Activity -
In the listing below, find the line holding "Click Pedro Guilherme's" and the line holding "The image size is (626, 626).". Write out those two lines and all lines between, exactly, and nothing more.

Data to process -
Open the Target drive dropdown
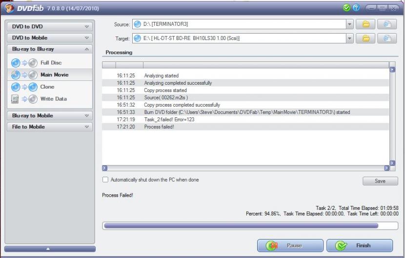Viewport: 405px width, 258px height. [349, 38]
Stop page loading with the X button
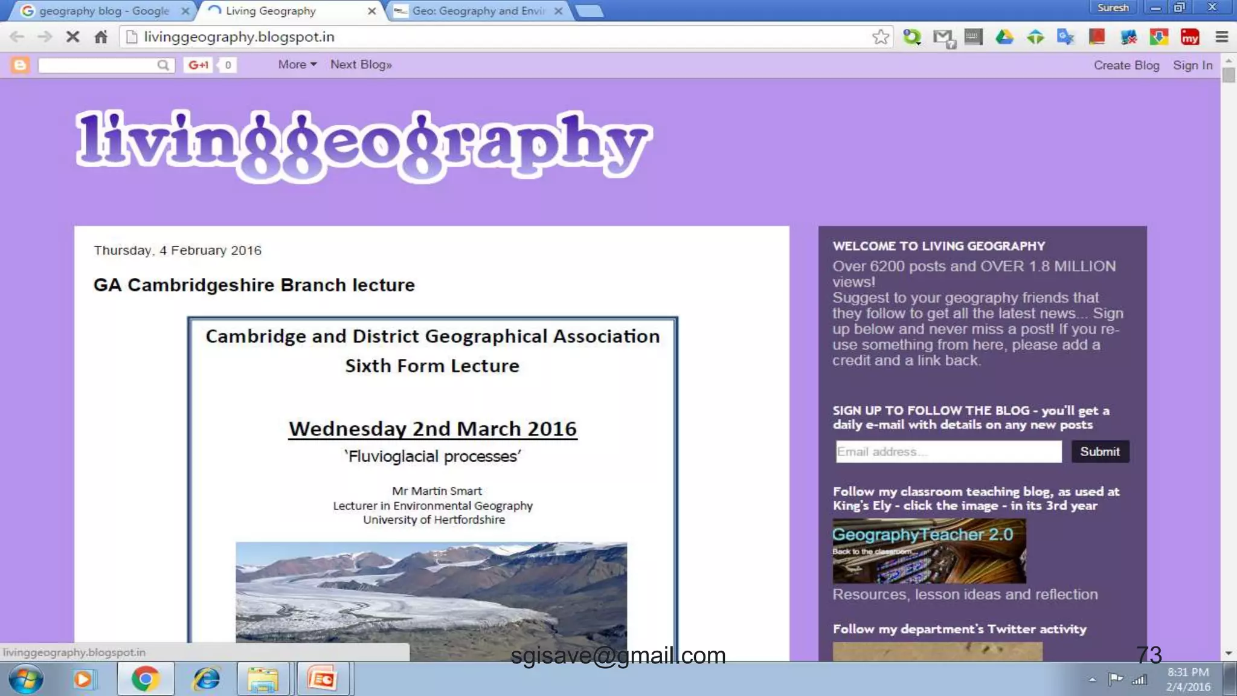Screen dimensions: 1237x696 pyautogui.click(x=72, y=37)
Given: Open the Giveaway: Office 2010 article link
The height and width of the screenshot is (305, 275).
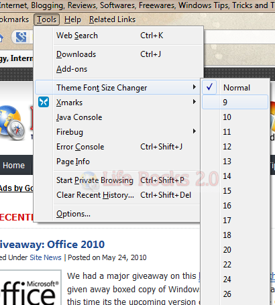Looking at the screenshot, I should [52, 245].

==

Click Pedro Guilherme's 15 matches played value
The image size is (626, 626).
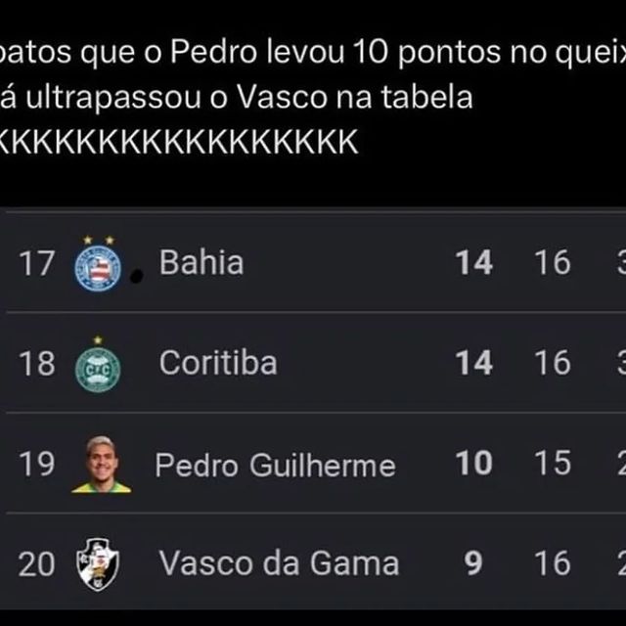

Response to the task -
Click Pedro Guilherme's 15 matches played value
The image size is (626, 626).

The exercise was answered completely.